Provenance-specific chilling and forcing requirements regulate spring phenology of three European temperate tree species

Global warming alters spring phenology in temperate forests, with significant implications for tree vitality, growth, and ecological interactions. However, temperature requirements for dormancy release and budburst differ among populations adapted to different climatic condition, complicating predictions of spring phenology across broad geographic regions.

Here, we quantified chilling and forcing requirements of three deciduous tree species (Fagus sylvatica, Quercus robur, and Tilia cordata) using four provenances per species spanning a latitudinal gradient from Spain to Poland. Saplings were exposed to either ambient or warmed (+5 °C) open-top chambers and subsequently transferred at monthly intervals from November to February to a 20°C forcing chamber.

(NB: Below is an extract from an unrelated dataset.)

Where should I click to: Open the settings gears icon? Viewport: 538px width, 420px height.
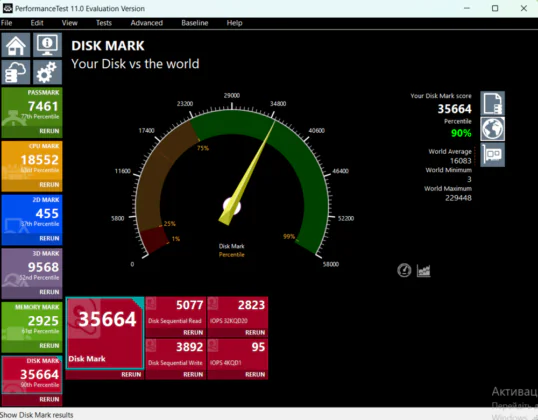tap(47, 72)
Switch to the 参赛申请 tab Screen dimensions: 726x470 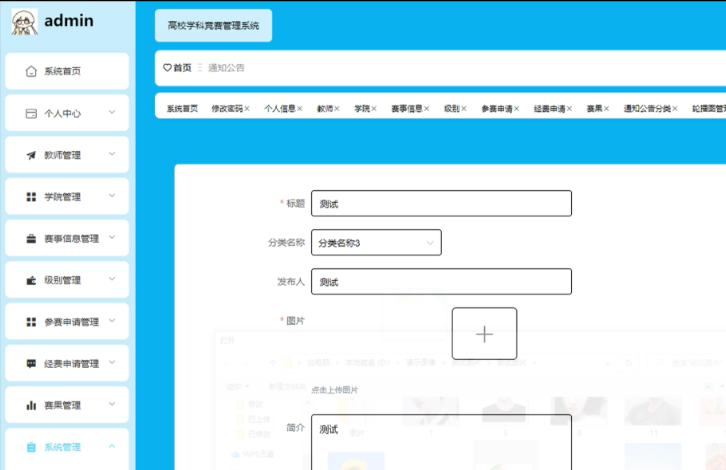496,108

We found that reduced chilling (due to earlier transfer into warming conditions) substantially delayed budburst, with T. cordata showing the highest chilling requirement, followed by F. sylvatica, whereas Q. robur exhibited the lowest. Interestingly, we detected both co- and counter-gradient patterns of genetic variation in budburst timing. In Q. robur and, to a lower extent, in T. cordata, Polish provenances budburst later than Spanish ones, while German and Swiss populations were intermediate. In contrast, F. sylvatica showed the reverse pattern with the Spanish provenance tending to budburst latest and the Polish one earliest. These differences likely reflect provenance-specific frost risks and resulting genetic differentiation in chilling and forcing requirements. Remarkably, insufficient chilling significantly reduced budburst success by 25–85 % across species. The effect was most pronounced in T. cordata, where success dropped below 10 % in saplings transferred in November or December, regardless of provenance. These findings underscore the critical role of winter chilling in regulating budburst and maintaining tree vitality, as well as provenance-specific adaptation, suggesting that species adapted to low winter chilling might be candidates for assisted migration under rapid climate change.